**Task**
Your answer should hold exactly the lines below from the line with "This screenshot has" through the line with "Screen dimensions: 1900x1494", both included, and no pictures at all.

**Given data**
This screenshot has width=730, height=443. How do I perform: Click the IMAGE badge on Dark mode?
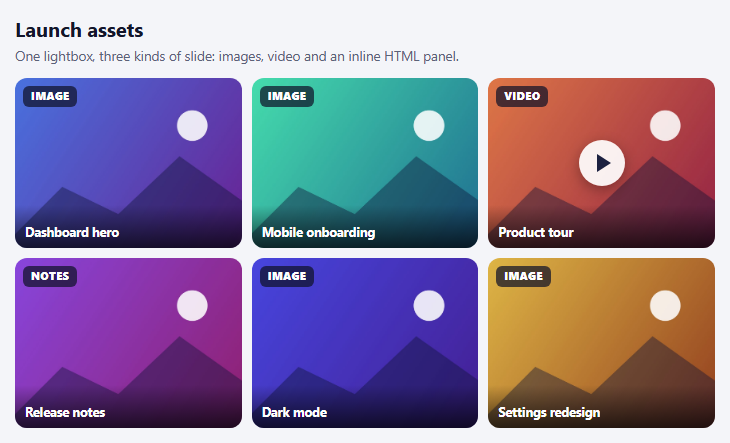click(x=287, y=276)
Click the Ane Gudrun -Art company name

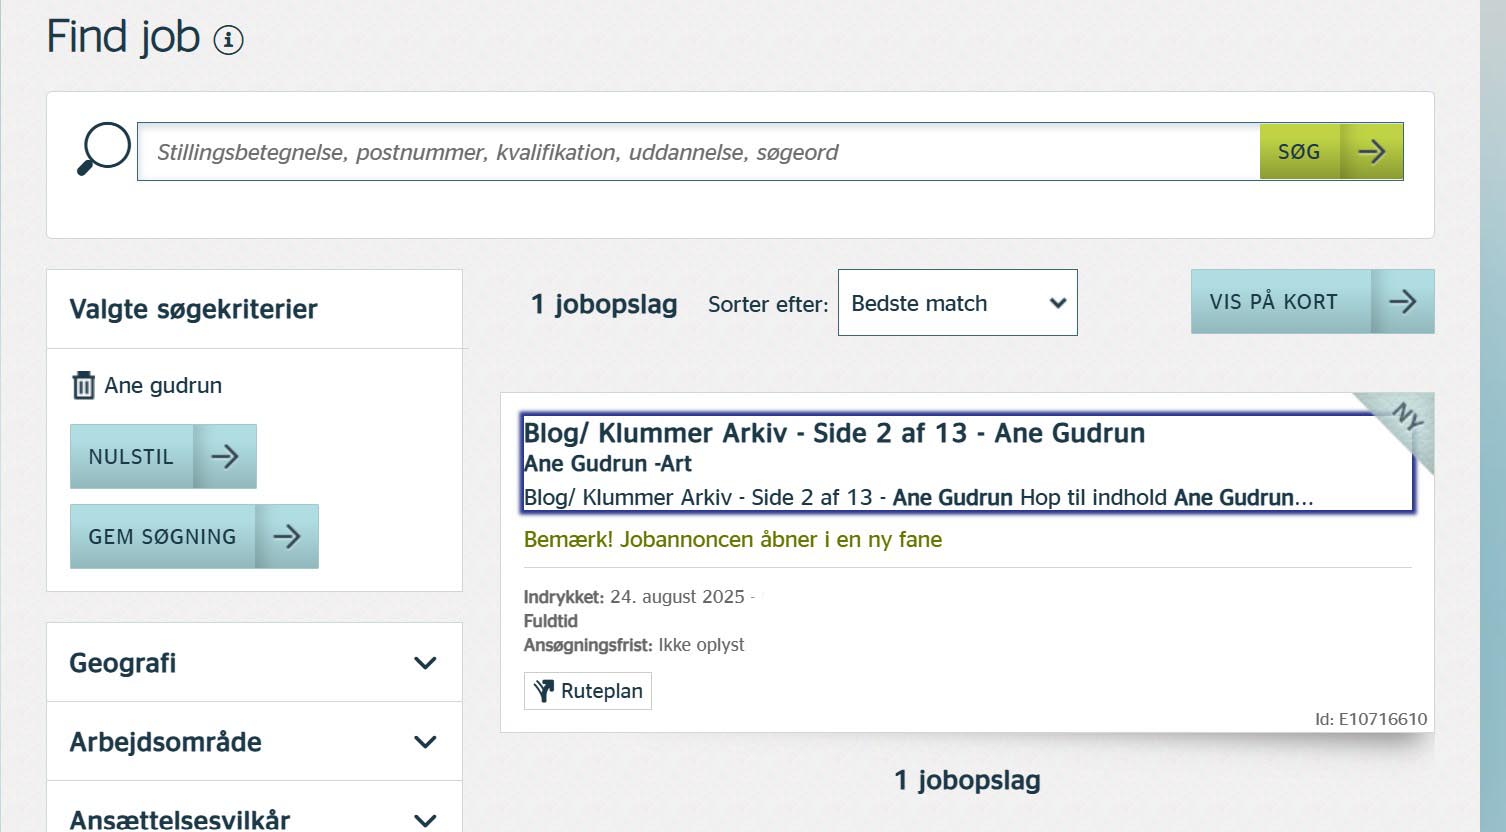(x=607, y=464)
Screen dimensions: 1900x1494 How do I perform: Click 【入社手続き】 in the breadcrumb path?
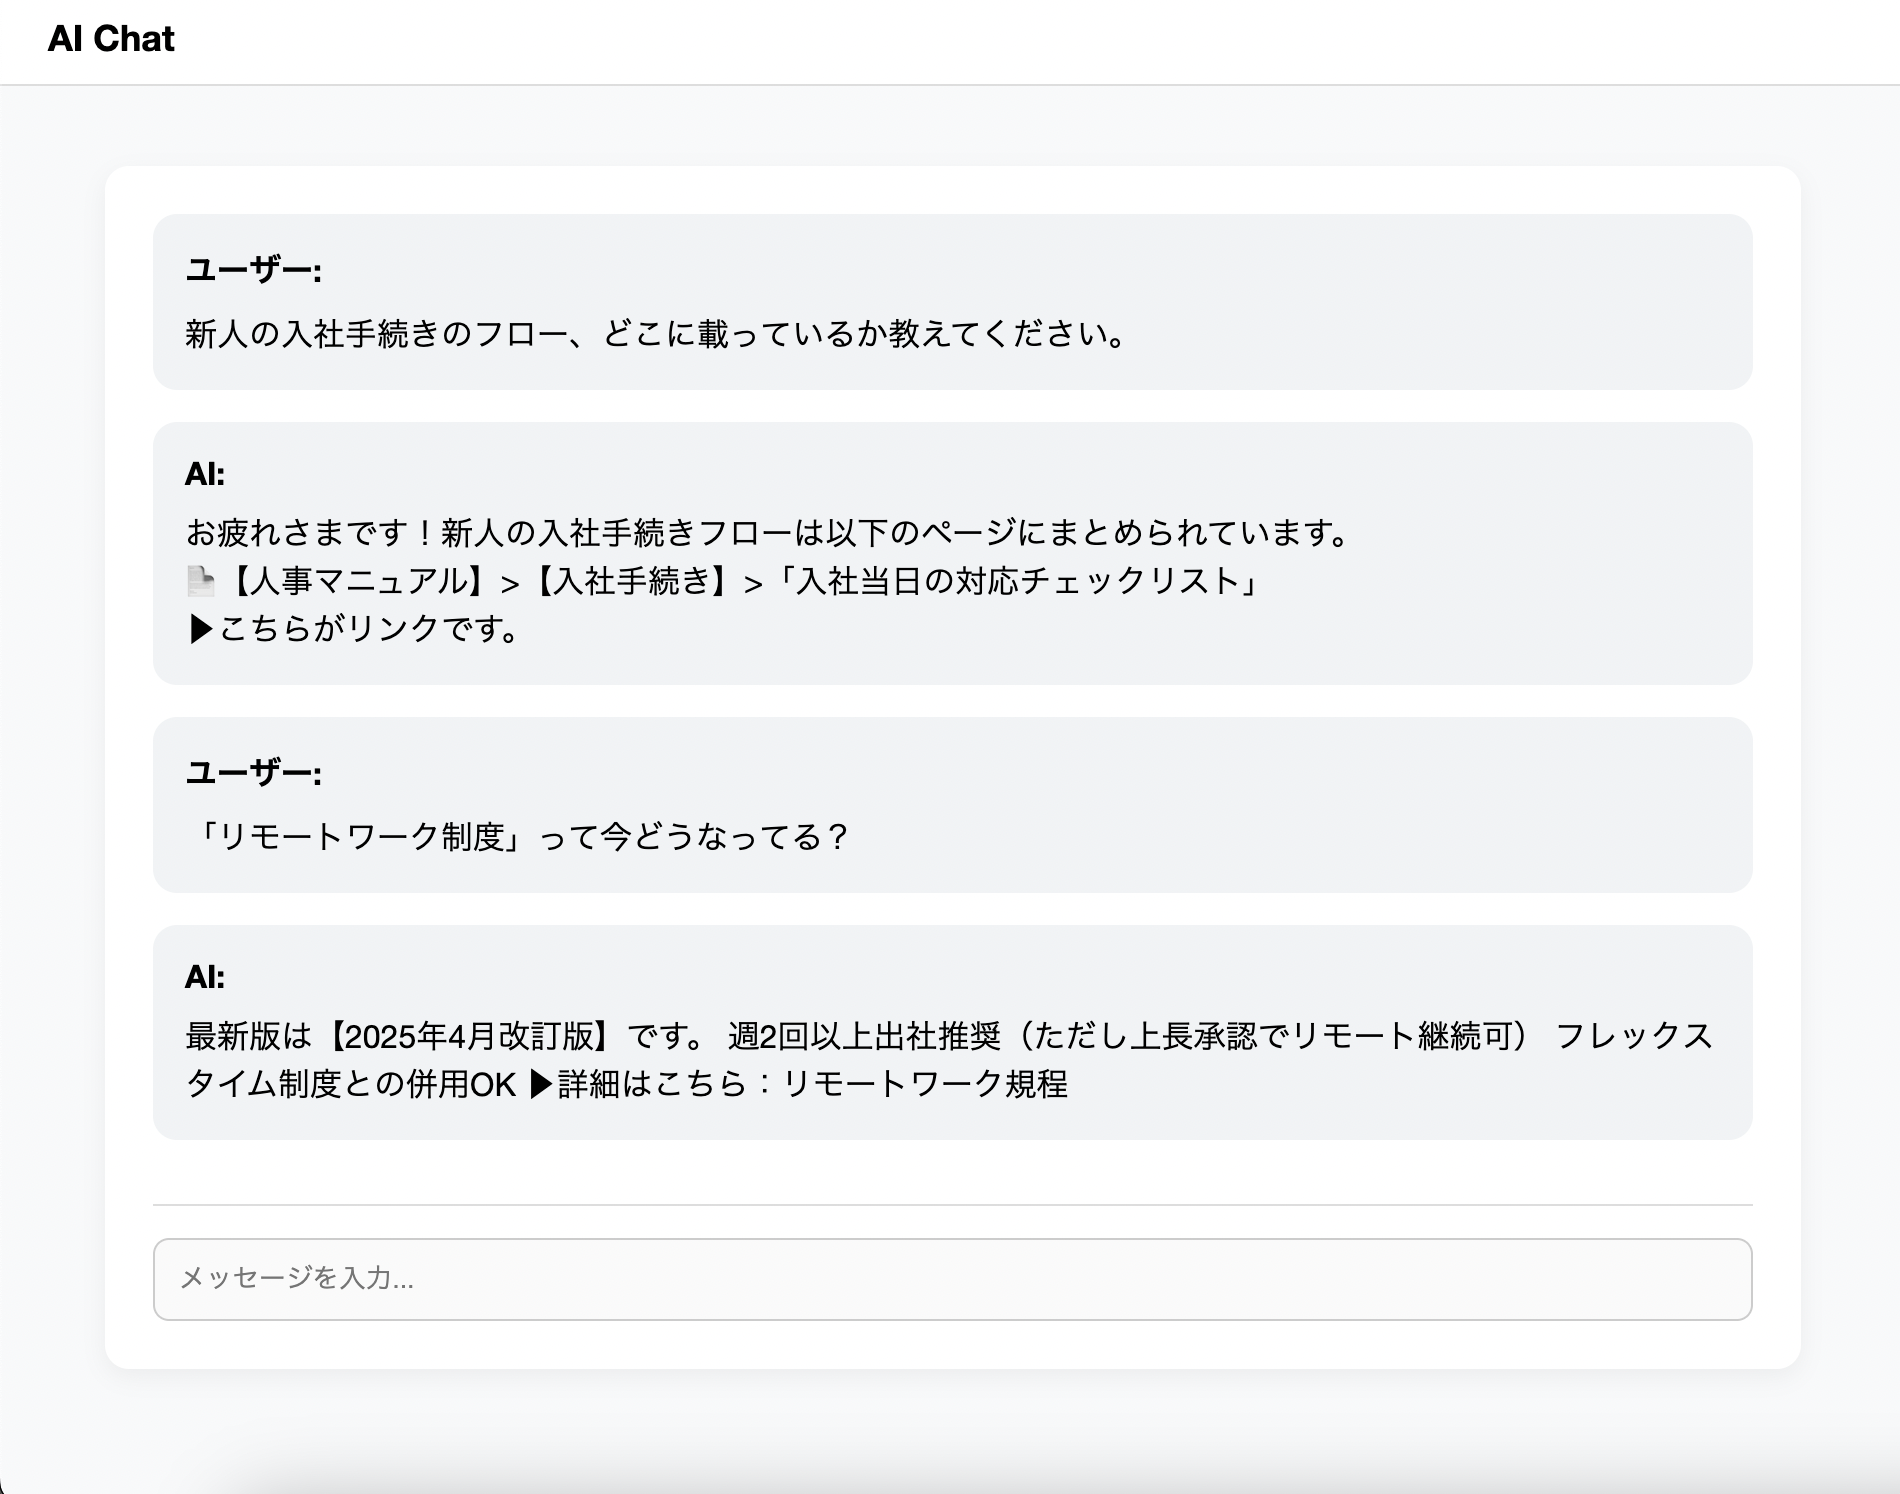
...
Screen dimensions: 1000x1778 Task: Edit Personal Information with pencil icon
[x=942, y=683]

**Task solution**
This screenshot has width=730, height=443. How do I perform: Click the IMAGE badge on Dark mode?
click(x=287, y=276)
Click the Ane Gudrun -Art company name

(x=607, y=464)
Screen dimensions: 1900x1494 How do I perform: Click 【入社手続き】 in the breadcrumb path?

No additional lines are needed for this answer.